Отчасти потребительскую революцию можно считать конечным продуктом четырех других событий. Это: конец 80-летней войны и голландское восстание против испанцев в 1648 году; американская и французская революции 1776 и 1789–1792 годов; продолжавшаяся более века промышленная революция. События породили более гибкие социальные структуры. Зарождающийся средний класс (так его можно называть именно с этого времени) постепенно набирает все большую силу, потеснив дворянство и аристократию.
Средний класс богател, особенно в Нидерландах, главным образом на том, что начиная со Средних веков заправлял на денежном рынке, а не на рынке земельной собственности. Именно в этой сфере экономики создавались финансовые инструменты, включая коммерческие кредиты и государственные займы – «сущность капиталистической экономики» в начале ее расцвета. Благодаря им начали создаваться первые современные города.
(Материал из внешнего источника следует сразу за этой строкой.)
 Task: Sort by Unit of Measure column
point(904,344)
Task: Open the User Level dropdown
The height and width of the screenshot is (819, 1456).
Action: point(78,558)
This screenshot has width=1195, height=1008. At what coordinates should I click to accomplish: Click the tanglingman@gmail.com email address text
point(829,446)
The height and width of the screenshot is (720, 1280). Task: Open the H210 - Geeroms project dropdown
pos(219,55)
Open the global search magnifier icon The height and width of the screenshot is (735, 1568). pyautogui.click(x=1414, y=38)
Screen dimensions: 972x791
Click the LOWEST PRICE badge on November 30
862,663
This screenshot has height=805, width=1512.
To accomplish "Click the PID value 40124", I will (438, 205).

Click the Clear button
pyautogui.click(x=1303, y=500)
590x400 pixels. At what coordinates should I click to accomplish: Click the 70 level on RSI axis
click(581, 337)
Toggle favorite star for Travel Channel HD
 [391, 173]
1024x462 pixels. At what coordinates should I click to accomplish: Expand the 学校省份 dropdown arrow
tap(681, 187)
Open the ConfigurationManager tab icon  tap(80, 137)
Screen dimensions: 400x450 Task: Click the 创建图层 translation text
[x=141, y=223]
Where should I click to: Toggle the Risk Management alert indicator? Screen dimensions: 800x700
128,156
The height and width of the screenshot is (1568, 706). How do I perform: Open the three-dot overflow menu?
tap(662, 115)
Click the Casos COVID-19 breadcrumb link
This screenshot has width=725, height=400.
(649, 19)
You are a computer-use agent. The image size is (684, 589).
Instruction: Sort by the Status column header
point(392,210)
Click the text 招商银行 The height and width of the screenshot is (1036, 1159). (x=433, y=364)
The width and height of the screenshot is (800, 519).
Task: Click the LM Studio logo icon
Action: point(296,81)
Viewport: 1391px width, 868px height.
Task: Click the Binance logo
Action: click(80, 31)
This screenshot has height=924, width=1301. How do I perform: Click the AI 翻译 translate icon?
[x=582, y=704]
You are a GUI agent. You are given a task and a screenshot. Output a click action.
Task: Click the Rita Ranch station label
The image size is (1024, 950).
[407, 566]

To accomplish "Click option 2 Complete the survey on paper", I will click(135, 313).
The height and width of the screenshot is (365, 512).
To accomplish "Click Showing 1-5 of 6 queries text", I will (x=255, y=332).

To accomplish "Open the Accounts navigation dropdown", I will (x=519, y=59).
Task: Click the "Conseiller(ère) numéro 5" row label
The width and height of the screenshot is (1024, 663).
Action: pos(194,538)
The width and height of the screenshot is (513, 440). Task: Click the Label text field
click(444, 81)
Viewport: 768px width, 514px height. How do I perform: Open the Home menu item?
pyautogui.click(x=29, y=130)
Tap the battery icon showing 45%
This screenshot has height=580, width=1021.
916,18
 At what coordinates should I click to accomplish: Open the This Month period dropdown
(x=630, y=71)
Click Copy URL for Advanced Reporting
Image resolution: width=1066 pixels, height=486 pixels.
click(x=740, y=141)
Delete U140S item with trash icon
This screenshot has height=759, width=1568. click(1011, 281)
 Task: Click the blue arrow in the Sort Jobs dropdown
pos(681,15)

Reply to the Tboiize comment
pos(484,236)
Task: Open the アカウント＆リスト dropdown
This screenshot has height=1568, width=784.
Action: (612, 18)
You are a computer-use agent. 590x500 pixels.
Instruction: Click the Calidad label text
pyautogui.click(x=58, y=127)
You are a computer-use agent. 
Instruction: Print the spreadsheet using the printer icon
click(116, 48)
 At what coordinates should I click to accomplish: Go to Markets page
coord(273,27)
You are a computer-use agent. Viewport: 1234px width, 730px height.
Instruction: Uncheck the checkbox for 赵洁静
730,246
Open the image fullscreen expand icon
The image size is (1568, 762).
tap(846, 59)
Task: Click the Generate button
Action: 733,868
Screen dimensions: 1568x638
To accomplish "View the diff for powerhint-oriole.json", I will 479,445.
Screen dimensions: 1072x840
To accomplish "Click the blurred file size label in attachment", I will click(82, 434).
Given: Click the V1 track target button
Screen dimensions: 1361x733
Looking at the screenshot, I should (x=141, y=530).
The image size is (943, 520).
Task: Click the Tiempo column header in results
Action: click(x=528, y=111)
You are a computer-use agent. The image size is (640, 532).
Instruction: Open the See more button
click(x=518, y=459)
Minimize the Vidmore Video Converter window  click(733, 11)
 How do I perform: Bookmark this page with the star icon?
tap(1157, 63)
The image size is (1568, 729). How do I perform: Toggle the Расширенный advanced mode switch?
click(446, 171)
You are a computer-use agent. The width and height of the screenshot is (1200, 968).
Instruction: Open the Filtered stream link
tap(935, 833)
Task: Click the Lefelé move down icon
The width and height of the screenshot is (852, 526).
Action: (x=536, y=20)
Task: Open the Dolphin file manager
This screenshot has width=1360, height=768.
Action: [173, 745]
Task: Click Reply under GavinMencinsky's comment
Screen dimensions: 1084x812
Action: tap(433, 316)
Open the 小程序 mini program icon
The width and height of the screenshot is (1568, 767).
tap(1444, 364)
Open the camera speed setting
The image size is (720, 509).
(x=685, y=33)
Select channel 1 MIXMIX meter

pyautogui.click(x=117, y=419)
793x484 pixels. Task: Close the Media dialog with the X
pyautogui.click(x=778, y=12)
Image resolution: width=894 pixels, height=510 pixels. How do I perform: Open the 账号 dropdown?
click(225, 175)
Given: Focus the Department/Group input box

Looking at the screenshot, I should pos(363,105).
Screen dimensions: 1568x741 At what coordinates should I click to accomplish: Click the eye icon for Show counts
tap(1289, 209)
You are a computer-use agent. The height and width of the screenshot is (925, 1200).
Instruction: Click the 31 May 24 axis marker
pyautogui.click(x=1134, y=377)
Нидерландская революция и протестантская Реформация внесли свой вклад в изменение шкалы землепользования, чего прежде никогда не случалось. В Утрехте до Реформации более 30 процентов всей собственности принадлежало церкви. Затем эта собственность была превращена в городскую или передана в частное, светское владение. Урбанизация – одновременно и значимый фактор, и побочное явление революции – означала, что общественные убеждения стали основываться не на родословных и репутациях, а на презентации своего собственного «я», что самым тесным образом переплетается с темой владения личным имуществом.
Перечисленные факторы создали такую среду, в которой потребительская революция была не столько возможной, сколько необходимой.
Но вполне возможно, что другой аспект, тесно связанный с потребительской революцией и самим домом, оказался гораздо важнее. Историк Мэри С. Хартман сделала весьма правдоподобное предположение о том, что ключевым элементом, который прежде выпадал из поля зрения исследователей или оставался без должного внимания, явилась уникальная система бракосочетания, изобретенная не где-то, а именно в Северо-Западной Европе. В результате образовалась нуклеарная семья (состоящая из супругов и их детей). Она появилась в этих местах, по существу, к 1500-м годам или несколько раньше.
В большинстве случаев мужчины и женщины вступали в брак довольно поздно (мужчины – ближе к тридцати, а женщины ближе к двадцати пяти годам). Возраст пары стал более равным по сравнению с теми временами, когда только появлялись общества, в которых были приняты брачные отношения. Как мужчинам, так и женщинам приходилось еще до брака работать в течение некоторого периода, обычно для того, чтобы сэкономить средства для создания собственного хозяйства после вступления в брак. (Совсем юных девушек в Северо-Западной Европе выдавали за мужчин, которые намного превосходили их по возрасту, только в среде правящей элиты в династических целях и для наследственной передачи имущества.)
Для многих людей в разные времена основной целью в жизни (или способом выживания) оказался брак. Кроме знатности и богатства, брак обеспечивал надежную передачу наследства или даже его приумножение при переходе от одного поколения к другому. Для более низких социальных классов брак служил гарантией преемственности ремесленных навыков, к тому же формировал мощную рабочую основу для поддержки семьи.
Возможно, покажется полной неожиданностью, что такое вечное слово, как «семья», во все времена понималось по-разному.
В римском мире слово famulus означало раба, familia указывало не на родственные связи, а на отношения подчинения и владения. К Средним векам в Северной Европе понятие «семья» означало всех, кто жил в одном доме, при одном хозяйстве, включая и крепостных, закрепленных за хозяйством. Но глава хозяйства не входил в это число. В те времена «семья» оставалась понятием, обозначавшим подчиненность, а не родство.